▶ [What to produce] The answer must consist only of the lines from the line with "Angel Queen for A3 & The GIRL (948, 1613)" to the line with "Seguir (305, 256)", both included, exactly as they stand below.

▶ [Record excerpts]
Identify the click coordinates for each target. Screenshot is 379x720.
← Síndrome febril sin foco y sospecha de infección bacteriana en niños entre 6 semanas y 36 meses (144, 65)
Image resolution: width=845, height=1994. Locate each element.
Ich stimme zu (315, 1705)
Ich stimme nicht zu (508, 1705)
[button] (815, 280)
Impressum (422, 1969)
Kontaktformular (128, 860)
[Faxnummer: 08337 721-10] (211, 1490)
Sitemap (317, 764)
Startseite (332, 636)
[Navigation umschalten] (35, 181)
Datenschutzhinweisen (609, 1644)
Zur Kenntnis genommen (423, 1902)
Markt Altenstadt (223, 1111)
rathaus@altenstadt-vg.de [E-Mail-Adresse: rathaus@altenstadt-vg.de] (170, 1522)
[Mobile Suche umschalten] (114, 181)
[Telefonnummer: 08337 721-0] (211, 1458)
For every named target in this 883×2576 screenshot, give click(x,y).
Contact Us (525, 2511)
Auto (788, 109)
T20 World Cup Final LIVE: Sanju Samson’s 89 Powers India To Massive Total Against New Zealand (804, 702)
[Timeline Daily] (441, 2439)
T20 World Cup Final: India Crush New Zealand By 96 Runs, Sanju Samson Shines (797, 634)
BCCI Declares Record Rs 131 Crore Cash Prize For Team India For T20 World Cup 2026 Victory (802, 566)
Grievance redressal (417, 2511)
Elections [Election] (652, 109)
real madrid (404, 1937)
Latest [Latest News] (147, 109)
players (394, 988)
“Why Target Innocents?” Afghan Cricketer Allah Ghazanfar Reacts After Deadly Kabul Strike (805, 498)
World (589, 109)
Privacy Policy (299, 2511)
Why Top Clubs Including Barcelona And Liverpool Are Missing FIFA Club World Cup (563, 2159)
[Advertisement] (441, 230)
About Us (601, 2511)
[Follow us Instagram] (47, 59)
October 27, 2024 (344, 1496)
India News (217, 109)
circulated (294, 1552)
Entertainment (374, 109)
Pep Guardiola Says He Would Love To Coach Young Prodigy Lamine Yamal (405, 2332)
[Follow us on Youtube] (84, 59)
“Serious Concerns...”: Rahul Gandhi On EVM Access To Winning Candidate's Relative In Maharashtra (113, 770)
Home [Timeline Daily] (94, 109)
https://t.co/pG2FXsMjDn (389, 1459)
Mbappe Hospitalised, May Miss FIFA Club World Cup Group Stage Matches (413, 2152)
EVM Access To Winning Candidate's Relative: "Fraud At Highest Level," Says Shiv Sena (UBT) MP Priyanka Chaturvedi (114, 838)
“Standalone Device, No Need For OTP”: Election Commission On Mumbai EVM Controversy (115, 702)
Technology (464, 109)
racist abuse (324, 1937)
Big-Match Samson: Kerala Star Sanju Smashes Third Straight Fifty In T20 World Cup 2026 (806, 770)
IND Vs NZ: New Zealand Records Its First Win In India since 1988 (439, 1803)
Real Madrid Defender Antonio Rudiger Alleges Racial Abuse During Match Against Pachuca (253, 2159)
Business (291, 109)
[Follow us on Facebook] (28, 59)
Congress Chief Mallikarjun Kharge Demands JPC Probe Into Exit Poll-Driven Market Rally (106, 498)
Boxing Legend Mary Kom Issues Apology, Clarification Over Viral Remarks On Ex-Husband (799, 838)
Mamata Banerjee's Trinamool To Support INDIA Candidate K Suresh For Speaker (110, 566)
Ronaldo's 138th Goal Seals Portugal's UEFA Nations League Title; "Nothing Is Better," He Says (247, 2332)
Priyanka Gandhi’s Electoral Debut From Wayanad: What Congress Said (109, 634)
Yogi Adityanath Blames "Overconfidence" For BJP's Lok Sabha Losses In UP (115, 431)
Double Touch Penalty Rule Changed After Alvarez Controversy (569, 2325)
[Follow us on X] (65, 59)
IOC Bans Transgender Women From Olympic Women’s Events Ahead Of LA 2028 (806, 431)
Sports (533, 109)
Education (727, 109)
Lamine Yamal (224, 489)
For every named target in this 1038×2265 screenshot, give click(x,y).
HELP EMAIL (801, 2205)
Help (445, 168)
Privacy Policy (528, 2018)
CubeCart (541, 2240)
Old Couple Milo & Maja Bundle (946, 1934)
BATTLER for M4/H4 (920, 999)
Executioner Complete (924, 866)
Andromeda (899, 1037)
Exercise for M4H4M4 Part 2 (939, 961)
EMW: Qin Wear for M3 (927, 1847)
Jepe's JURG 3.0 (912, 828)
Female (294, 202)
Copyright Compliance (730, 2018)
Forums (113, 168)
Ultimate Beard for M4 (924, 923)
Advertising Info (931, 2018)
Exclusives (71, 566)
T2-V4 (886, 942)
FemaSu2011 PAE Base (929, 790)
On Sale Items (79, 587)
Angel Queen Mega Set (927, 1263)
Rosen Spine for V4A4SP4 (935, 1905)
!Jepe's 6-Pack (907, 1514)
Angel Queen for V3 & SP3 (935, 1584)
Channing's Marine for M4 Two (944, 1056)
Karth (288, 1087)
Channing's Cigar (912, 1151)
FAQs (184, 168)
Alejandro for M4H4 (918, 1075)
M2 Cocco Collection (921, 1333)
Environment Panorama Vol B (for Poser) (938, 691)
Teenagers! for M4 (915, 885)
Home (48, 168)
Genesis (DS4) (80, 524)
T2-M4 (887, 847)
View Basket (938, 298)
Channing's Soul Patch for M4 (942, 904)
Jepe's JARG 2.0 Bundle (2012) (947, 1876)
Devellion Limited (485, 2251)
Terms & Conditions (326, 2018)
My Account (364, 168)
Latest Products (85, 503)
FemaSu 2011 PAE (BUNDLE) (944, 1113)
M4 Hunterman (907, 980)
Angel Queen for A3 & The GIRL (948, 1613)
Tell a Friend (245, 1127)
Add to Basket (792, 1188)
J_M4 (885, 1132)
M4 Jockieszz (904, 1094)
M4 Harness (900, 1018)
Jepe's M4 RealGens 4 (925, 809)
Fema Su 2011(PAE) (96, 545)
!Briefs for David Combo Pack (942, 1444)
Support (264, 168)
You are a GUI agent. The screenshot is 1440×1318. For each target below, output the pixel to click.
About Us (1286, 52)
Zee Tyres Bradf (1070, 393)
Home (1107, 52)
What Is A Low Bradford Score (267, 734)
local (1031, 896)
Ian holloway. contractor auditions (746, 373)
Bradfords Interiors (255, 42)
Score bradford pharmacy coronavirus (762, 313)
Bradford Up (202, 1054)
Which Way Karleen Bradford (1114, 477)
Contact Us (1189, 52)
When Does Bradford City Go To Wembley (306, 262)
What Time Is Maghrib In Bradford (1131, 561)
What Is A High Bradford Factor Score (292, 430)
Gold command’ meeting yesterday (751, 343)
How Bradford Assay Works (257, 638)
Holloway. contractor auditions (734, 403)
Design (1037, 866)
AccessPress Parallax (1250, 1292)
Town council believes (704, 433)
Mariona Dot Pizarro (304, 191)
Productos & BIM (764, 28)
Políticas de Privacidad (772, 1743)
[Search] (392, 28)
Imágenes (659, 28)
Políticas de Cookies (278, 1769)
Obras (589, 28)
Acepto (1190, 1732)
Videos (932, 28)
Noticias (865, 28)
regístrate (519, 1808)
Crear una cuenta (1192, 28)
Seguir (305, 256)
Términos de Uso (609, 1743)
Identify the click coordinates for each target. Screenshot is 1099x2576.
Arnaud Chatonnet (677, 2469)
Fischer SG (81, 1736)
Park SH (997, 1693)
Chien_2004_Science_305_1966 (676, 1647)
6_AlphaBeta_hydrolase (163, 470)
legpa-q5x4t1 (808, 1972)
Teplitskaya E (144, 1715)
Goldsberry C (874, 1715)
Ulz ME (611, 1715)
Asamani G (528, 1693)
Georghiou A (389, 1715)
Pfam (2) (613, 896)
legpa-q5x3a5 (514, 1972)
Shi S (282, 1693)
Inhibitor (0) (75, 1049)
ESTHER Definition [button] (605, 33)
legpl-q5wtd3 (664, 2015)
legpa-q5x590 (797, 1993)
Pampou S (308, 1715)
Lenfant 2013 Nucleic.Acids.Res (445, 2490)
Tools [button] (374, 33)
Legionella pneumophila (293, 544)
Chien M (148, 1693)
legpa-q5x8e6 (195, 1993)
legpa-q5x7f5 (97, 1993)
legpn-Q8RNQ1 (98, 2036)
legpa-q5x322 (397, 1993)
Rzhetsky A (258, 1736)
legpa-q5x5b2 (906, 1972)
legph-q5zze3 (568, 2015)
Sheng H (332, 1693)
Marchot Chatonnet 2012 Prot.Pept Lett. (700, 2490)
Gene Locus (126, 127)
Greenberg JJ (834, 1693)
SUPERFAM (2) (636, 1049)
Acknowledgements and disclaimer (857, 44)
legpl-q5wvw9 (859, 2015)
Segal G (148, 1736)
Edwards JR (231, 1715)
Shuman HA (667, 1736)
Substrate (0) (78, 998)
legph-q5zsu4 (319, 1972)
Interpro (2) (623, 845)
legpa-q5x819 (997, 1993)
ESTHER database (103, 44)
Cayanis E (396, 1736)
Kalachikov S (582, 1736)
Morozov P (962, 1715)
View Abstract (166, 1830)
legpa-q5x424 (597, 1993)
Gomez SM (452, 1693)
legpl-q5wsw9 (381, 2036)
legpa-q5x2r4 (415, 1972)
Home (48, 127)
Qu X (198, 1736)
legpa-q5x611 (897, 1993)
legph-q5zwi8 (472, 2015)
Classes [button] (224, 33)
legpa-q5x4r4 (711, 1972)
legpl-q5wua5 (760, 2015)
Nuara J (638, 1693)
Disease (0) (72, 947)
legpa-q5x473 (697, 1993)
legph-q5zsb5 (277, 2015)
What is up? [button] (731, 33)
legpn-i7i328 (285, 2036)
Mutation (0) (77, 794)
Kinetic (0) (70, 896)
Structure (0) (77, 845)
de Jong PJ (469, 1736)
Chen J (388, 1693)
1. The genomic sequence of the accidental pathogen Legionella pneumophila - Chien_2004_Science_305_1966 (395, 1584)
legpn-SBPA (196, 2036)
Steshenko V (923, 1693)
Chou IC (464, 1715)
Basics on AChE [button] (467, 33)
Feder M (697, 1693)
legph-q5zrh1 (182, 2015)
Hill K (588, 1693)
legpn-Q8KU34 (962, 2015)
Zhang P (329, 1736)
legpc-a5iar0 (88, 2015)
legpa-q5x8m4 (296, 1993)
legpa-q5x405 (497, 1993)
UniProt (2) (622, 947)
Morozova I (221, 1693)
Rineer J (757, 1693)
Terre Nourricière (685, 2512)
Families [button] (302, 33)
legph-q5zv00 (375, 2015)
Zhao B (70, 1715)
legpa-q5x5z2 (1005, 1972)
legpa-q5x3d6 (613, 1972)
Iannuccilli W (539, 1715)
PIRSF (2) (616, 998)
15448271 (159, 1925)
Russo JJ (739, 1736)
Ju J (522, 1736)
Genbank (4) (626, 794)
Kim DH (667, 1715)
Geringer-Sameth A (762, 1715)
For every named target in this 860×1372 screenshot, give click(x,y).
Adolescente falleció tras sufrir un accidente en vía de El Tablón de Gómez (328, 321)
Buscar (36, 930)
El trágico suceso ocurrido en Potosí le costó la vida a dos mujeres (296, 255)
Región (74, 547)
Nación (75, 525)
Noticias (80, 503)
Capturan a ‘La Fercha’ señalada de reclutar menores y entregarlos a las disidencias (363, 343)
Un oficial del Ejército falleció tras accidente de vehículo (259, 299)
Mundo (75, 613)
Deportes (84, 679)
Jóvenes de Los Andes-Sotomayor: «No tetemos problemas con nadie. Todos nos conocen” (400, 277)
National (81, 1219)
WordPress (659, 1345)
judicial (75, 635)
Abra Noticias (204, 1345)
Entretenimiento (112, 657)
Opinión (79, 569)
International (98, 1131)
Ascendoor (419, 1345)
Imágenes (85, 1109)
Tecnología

▶ [Answer for the task]
Angel Queen for A3 & The GIRL (948, 1613)
Tell a Friend (245, 1127)
Add to Basket (792, 1188)
J_M4 (885, 1132)
M4 Jockieszz (904, 1094)
M4 Harness (900, 1018)
Jepe's M4 RealGens 4 (925, 809)
Fema Su 2011(PAE) (96, 545)
!Briefs for David Combo Pack (942, 1444)
Support (264, 168)
You are a GUI agent. The screenshot is 1440×1318. For each target below, output the pixel to click.
About Us (1286, 52)
Zee Tyres Bradf (1070, 393)
Home (1107, 52)
What Is A Low Bradford Score (267, 734)
local (1031, 896)
Ian holloway. contractor auditions (746, 373)
Bradfords Interiors (255, 42)
Score bradford pharmacy coronavirus (762, 313)
Bradford Up (202, 1054)
Which Way Karleen Bradford (1114, 477)
Contact Us (1189, 52)
When Does Bradford City Go To Wembley (306, 262)
What Time Is Maghrib In Bradford (1131, 561)
What Is A High Bradford Factor Score (292, 430)
Gold command’ meeting yesterday (751, 343)
How Bradford Assay Works (257, 638)
Holloway. contractor auditions (734, 403)
Design (1037, 866)
AccessPress Parallax (1250, 1292)
Town council believes (704, 433)
Mariona Dot Pizarro (304, 191)
Productos & BIM (764, 28)
Políticas de Privacidad (772, 1743)
[Search] (392, 28)
Imágenes (659, 28)
Políticas de Cookies (278, 1769)
Obras (589, 28)
Acepto (1190, 1732)
Videos (932, 28)
Noticias (865, 28)
regístrate (519, 1808)
Crear una cuenta (1192, 28)
Seguir (305, 256)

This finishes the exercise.